__原文抜粋__.

┌────────

オペラ鑑賞       「私なりのオペラ入門

                           石 田 眞 一   

 

1988年、偶然、アレーナ・ディ・ヴェローナの「トゥーランドット」のビデオを見る機会に恵まれ、デミトローヴァのトゥーランドット姫に魅せられ、オペラの虜になってしまいました。1991年憧れのヴェローナ歌劇団の「トゥーランドット」日本公演が代々木体育館であり感激して見ました。オペラに興味をお持ちでしたら、是非、アレーナ・ディ・ヴェローナで上演されたゲーナ・ディミトローヴァ主演の「トゥーランドット」のビデオをご覧になってください。

私の感じるオペラのすばらしさは、気取って言えば、ストーリー、音楽、詩の感動性や、舞台装置、衣裳による絵画的な感動性、それをすばらしい歌手による表現力の感動など総合的な高い芸術性を味わうことが出来るからです。と言いたいのですが、本当のところは、見知らぬ国の、見知らぬ時代への憧れを、すばらしいストーリーと詩と音楽とそれを演じる歌手の歌唱力と演技力と舞台装置と衣裳で表現され、タイムスリップして其処に居るような気になり、引き込まれていくからです。場所を地図で探したり、トゥーランドット姫や、蝶々さん、ヴィオレッタ、アイーダ、カルメン、ハンナ、コシファントッテの姉妹、デリラ、ネッダ、エルザなど登場人物の年齢を、持ち物や情況から想像しますと楽しさが倍増します。まさにブラーボ、ブラーヴァ、ブラーヴィ、ブラーヴェの世界です。そういえば蝶々さんには名前がありません。「ミツコ」と言うらしいのですが分かりません。知っている方がみえましたらお教え下さい。

オペラは外国の物語、特に西洋の物語を題材に作られていますので、本当の良さが分かるには、その国や地域、時代背景、生活様式、風俗・習慣、ものの考え方を理解する必要があり、少し時間がかかります。そういう意味から原作や類似の書物や歴史や地図を読むように心がけています。幸いなことに、なじみやすいプッチーニのオペラには、東洋を舞台にしたオペラで、涙が出てたまらないものが2つあります。何れもオペラ中のオペラです。

1つは、「椿姫」、「カルメン」と並ぶ世界3大オペラの1つといわれ、どこの国で上演されても超人気になる、日本を舞台にしたオペラ「マダム・バタフライ」と、もう1つは、これも上演されれば超人気になる、中国を舞台にしたグランドオペラの代表作「トゥーランドット」です。

└────────

__入力データ__.
┌────────

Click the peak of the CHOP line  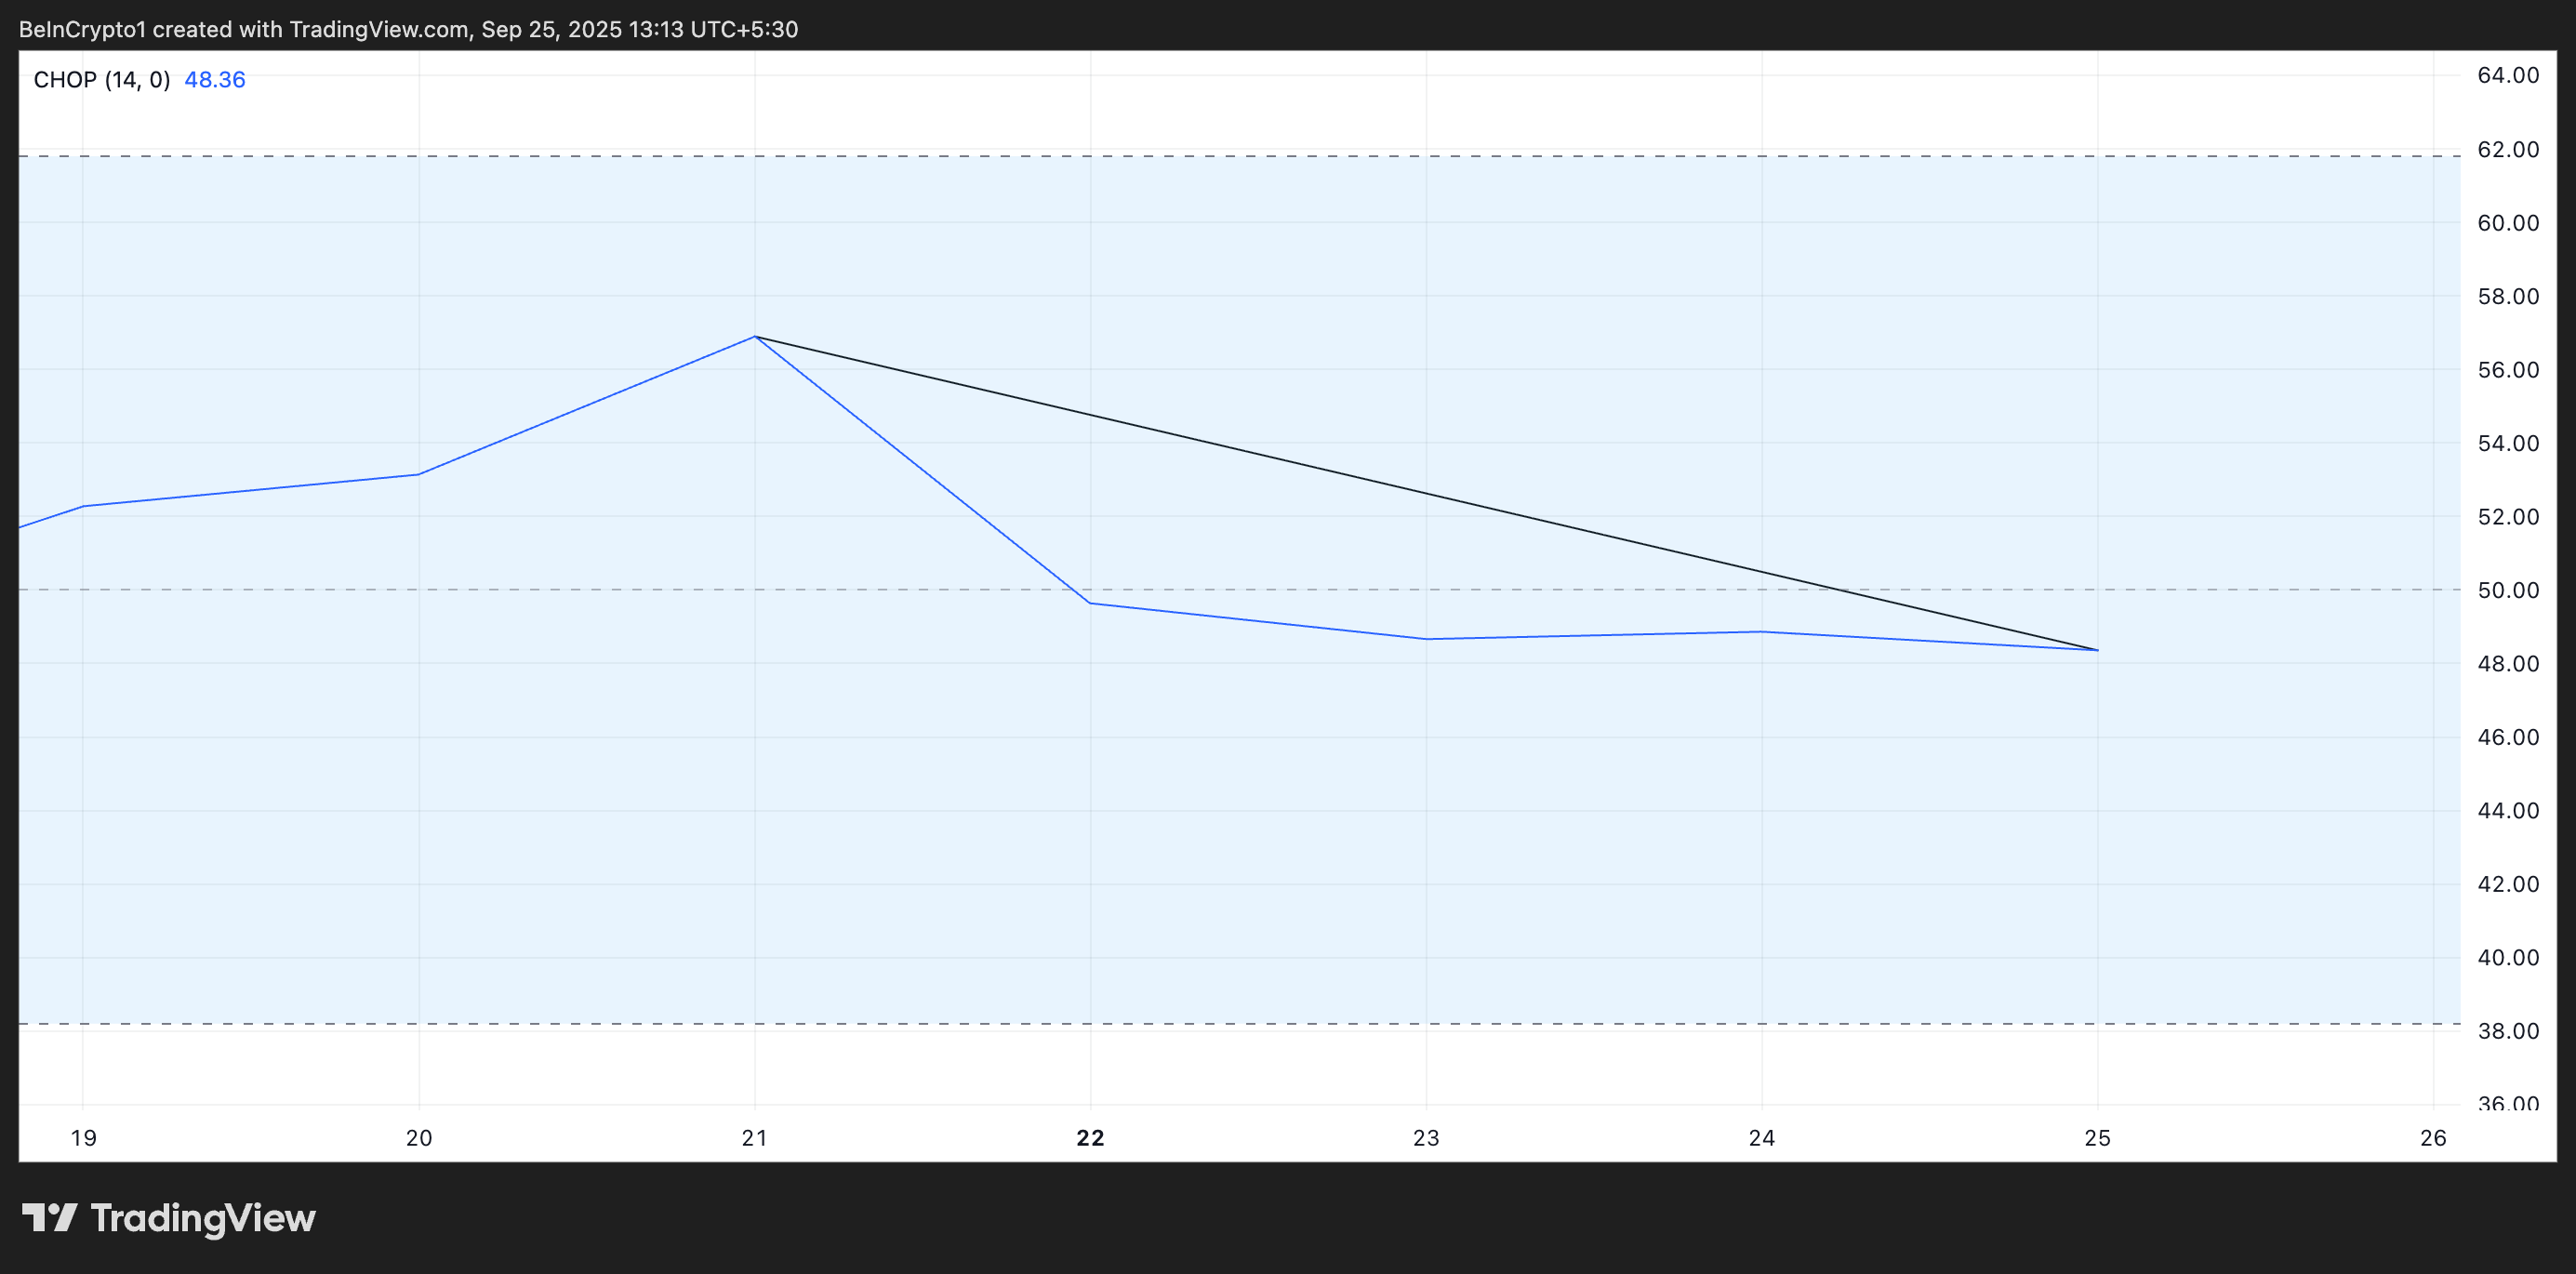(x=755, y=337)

└────────
┌────────

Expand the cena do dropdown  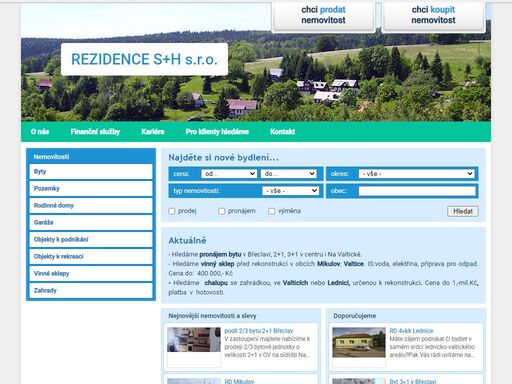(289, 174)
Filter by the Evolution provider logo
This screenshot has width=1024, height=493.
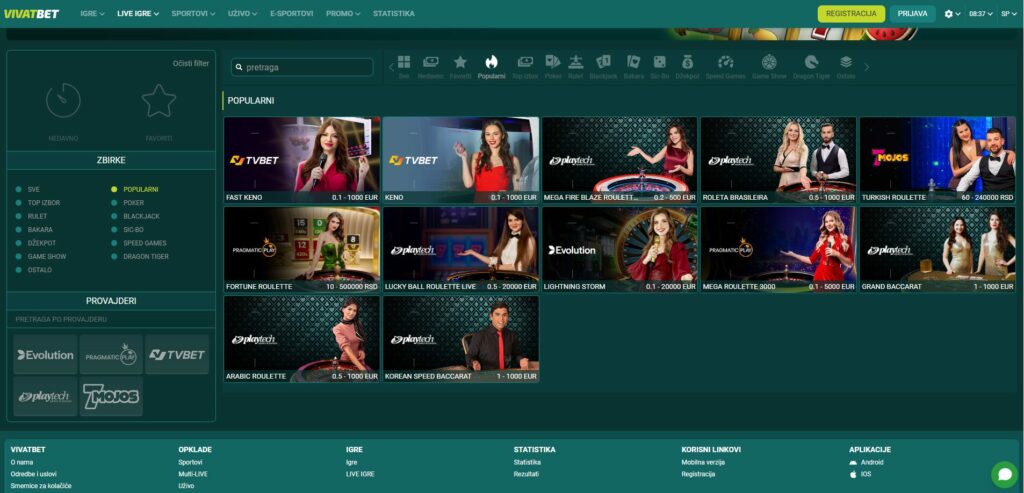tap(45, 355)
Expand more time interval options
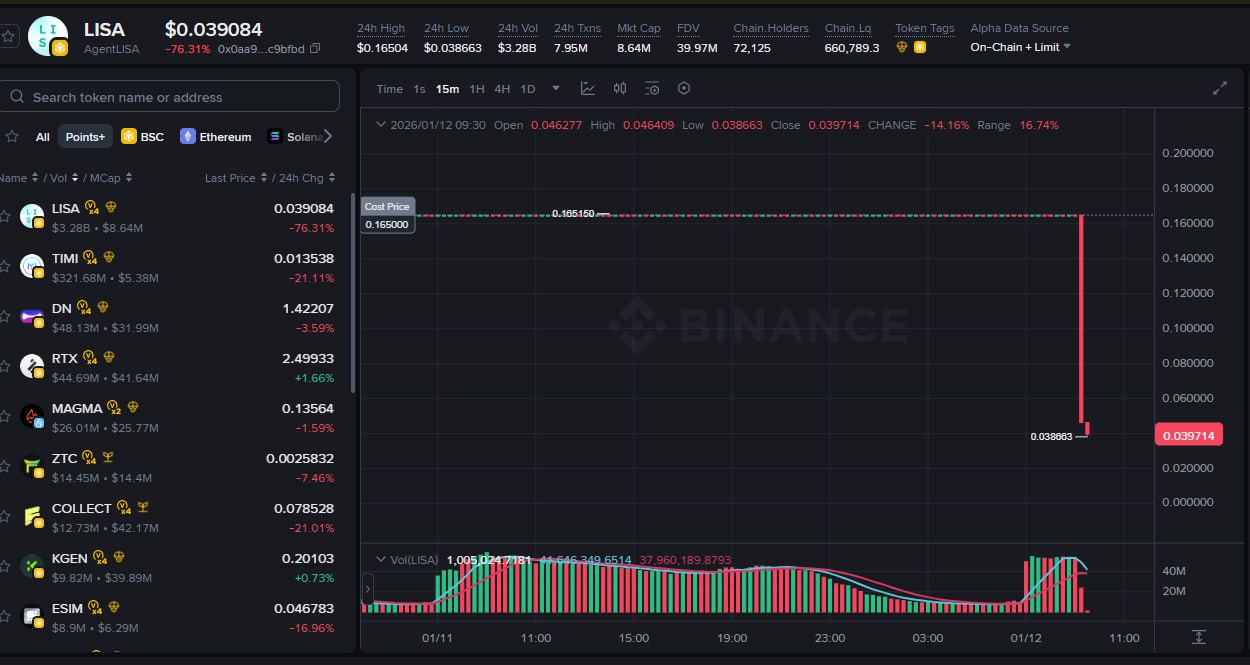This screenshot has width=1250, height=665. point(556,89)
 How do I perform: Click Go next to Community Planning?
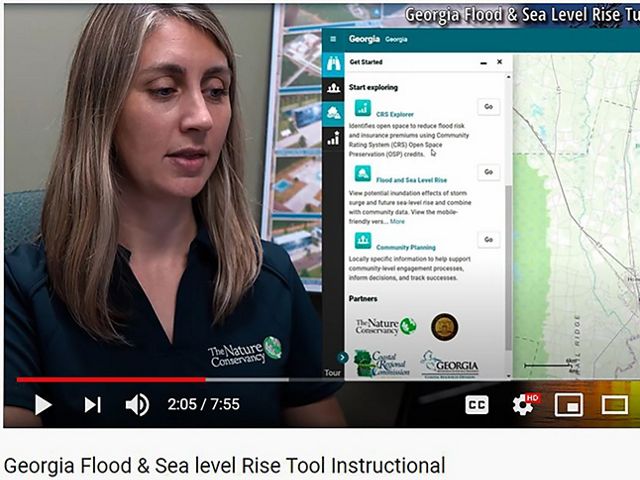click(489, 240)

└────────

__課題の条件__.
1. 本文によると、1991年に代々木体育館で行われた日本公演は何か。
2. エントリのうち、「Expand more time interval options」を含む行から「click(489, 240)」を含む行までを、1行を1つの文字列とするJSONのリストに書き直す。空行は除き、画像は答えに入れない。
エントリは本文とは何の関係もない。

__各問の解答__.
1. ヴェローナ歌劇団の「トゥーランドット」の日本公演。

2.
[
  "Expand more time interval options",
  "This screenshot has width=1250, height=665. point(556,89)",
  " How do I perform: Click Go next to Community Planning?",
  "click(489, 240)"
]